The Utah Democratic candidate vying to face incumbent Sen. Mike Lee won’t appear on the November ballot after state party delegates voted to back independent candidate Evan McMullin instead.

In a 782-594 vote, the move marks the first time Utah Democrats have opted not to advance a candidate from their own party as delegates booted Kael Weston from the ballot, who was uncontested but needed the state party to vote to advance him during its convention on Saturday to become the nominee. The former State Department diplomat denounced the decision, calling it an act of disenfranchisement against Democratic voters in the state.

"Whatever happens, it's incredibly important that the Utah Democratic Party understands there are a lot of voters in this state who right now feel like their vote doesn't matter," Weston told the Deseret News before the results were announced. "This election does matter.

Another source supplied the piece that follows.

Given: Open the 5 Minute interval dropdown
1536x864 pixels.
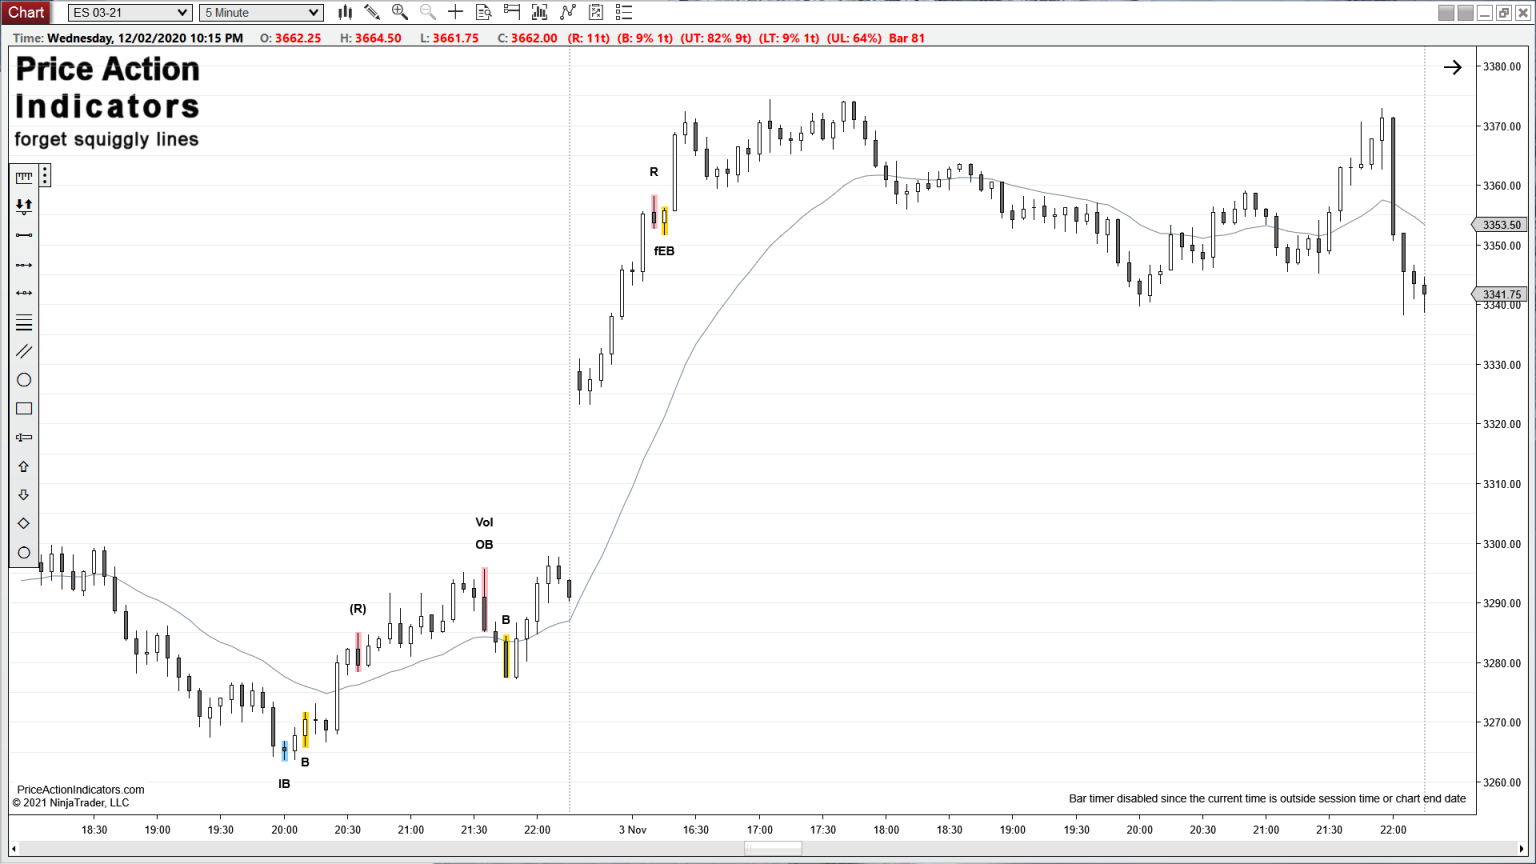Looking at the screenshot, I should (x=260, y=12).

Mike Lee is beatable, and how we beat him is not going to take just some of us but all of us."


The vote effectively solidifies the November election as a two-way race between Lee and McMullin, a onetime Republican who ran an unsuccessful presidential bid against Donald Trump in 2016 and is Lee’s top challenger.

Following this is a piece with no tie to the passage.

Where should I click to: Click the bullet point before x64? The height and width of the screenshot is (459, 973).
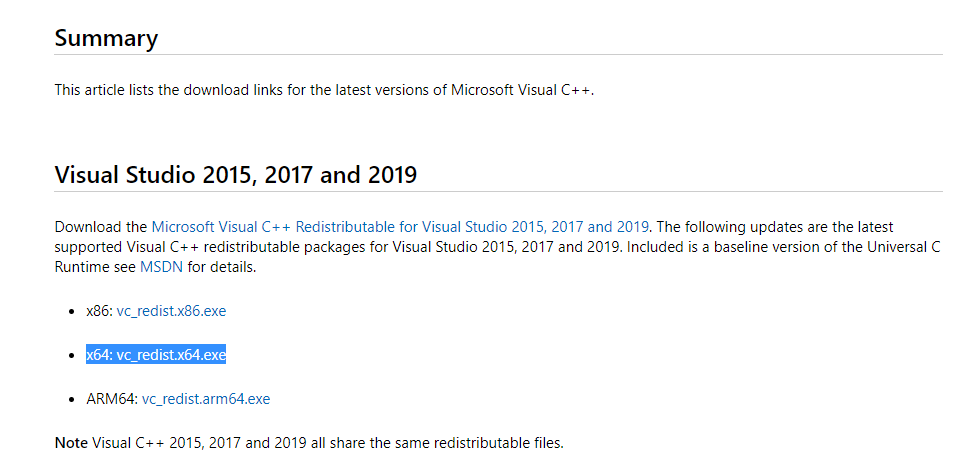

High-profile state Democrats such as former Rep. Ben McAdams and Salt Lake County Mayor Jenny Wilson made an appeal to state delegates on Saturday, conceding the party has an uphill battle trying to unseat a Republican senator in the reliably red state.

“Today Utah Democrats voted to join Evan McMullin’s independent coalition and NOT nominate a candidate for U.S. Senate I’m proud to be part of this coalition,” McAdams tweeted after the vote was announced. “Together we can win this race and defeat Mike Lee.”

McMullin attempted to persuade Utah Democrats that he was the best choice for their party, telling delegates that he wishes to unite both sides of the aisle to create a bipartisan coalition. This pitch may prove successful because, although it’s a reliably red state, Republicans in Utah remain hesitant to back the former president, which may complicate Lee’s reelection bid because he is seen as one of Trump’s strong allies.

However, by not advancing a Democratic candidate, the state party may actually impede voter turnout, as Democratic voters are less likely to head to the polls on Election Day if they are not represented, Weston has argued.

"It doesn't take a lot of voters to stay home, because they feel like their choice has been taken away from them, for that winning coalition to get smaller," he told the Washington Examiner earlier this week. "We can't afford to have that happen, especially after the gerrymander."


Lee overwhelmingly won the Republican nomination during the state’s GOP convention Saturday. However, he will continue to face two opponents after they qualified for the primary ballot via signature gathering.

The incumbent has enjoyed a stable lead in polling over the last few months. About 43% of Utah voters said they would vote for Lee to take on a third term with only 19% saying they’d back McMullin, according to a recent Deseret News / Hinckley Institute of Politics survey. It’s unclear how these numbers will change before November with Weston out of the running.